La béatification de Stéphane Hessel
Deux événements ces derniers jours, et les commentaires médiatiques qui les ont ont accompagné en France, m’ont semblé particulièrement significatifs de l’époque lamentable en laquelle nous sommes.
Le premier a été la démission du pape Benoît XVI, qui a quitté ses fonctions le 28 février au soir. Aux supputations et hypothèses concernant les raisons de cette démission se sont ajoutées les rumeurs les plus diverses concernant des manœuvres de l’ombre, un lobby homosexuel au sein du Vatican, et j’en passe. L’oeuvre de théologien qui fut celle de Benoît XVI, sous son nom, Joseph Ratzinger, n’a quasiment pas été évoquée, son action au cours de son pontificat l’a été à peine. Les humoristes politiquement correct s’en sont donnés à cœur joie et se sont, comme à leur habitude, autorisés concernant le catholicisme des plaisanteries salaces.

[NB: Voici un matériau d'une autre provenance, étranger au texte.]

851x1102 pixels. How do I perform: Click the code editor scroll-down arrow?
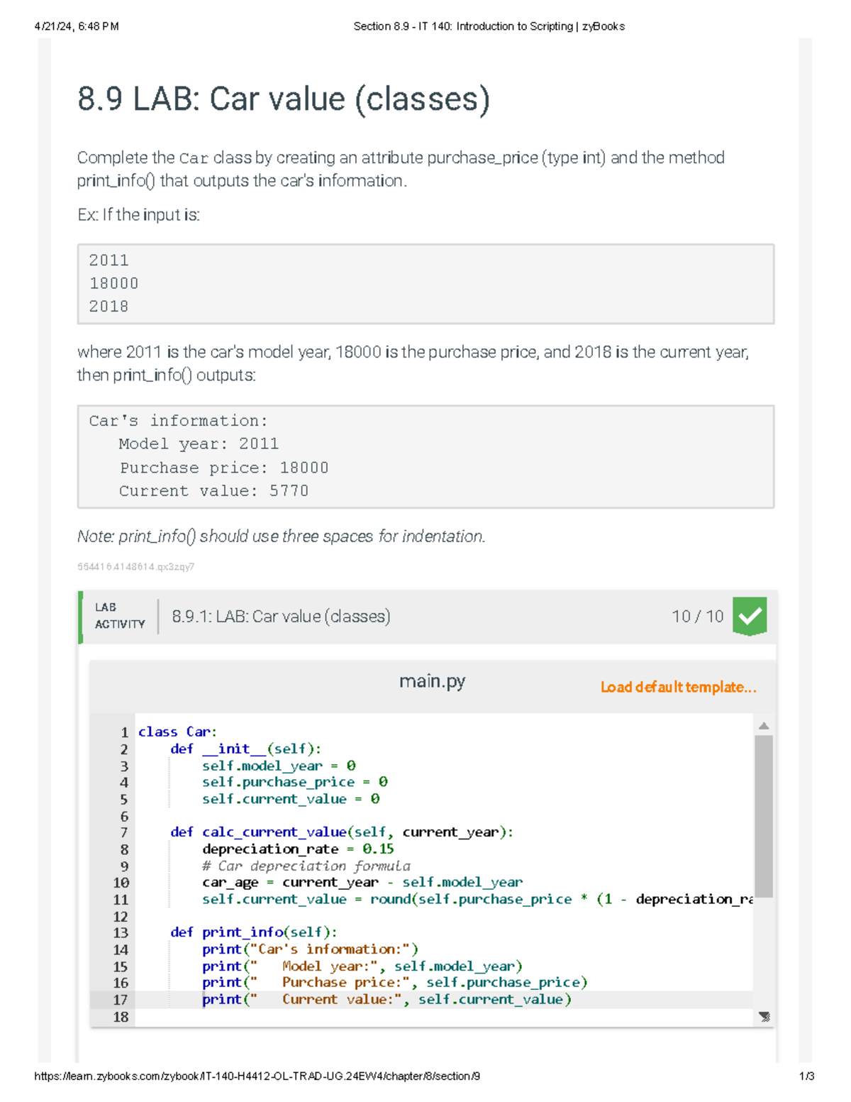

Au même moment, Stéphane Hessel est mort. Et là, le ton a été très différent. Aucune rumeur n’a été autorisée, aucun rappel de faits, pourtant fondés. Seule la biographie officielle du défunt a été autorisée, et oser s’en écarter d’une virgule, quand certains l’ont fait, a semblé relever du blasphème. Bien que l’oeuvre de Stéphane Hessel soit bien davantage que mince et infiniment plus qu’indigente, treize pages dignes d’un écolier besogneux, celle-ci a été commentée, louée, encensée, portée aux nues, y compris par des philosophes qui, pour la circonstance, se sont efforcés de trouver de l’intelligence et de la profondeur là où il n’y en a jamais eu. L’action de Stéphane Hessel, bien qu’inexistante, et déjà magnifiée par lui-même de son vivant (sur un mode qui relevait de l’imposture), s’est trouvée plus magnifiée encore. Faut-il le dire ? Aucun humoriste ne s’est autorisé à esquisser le moindre sourire.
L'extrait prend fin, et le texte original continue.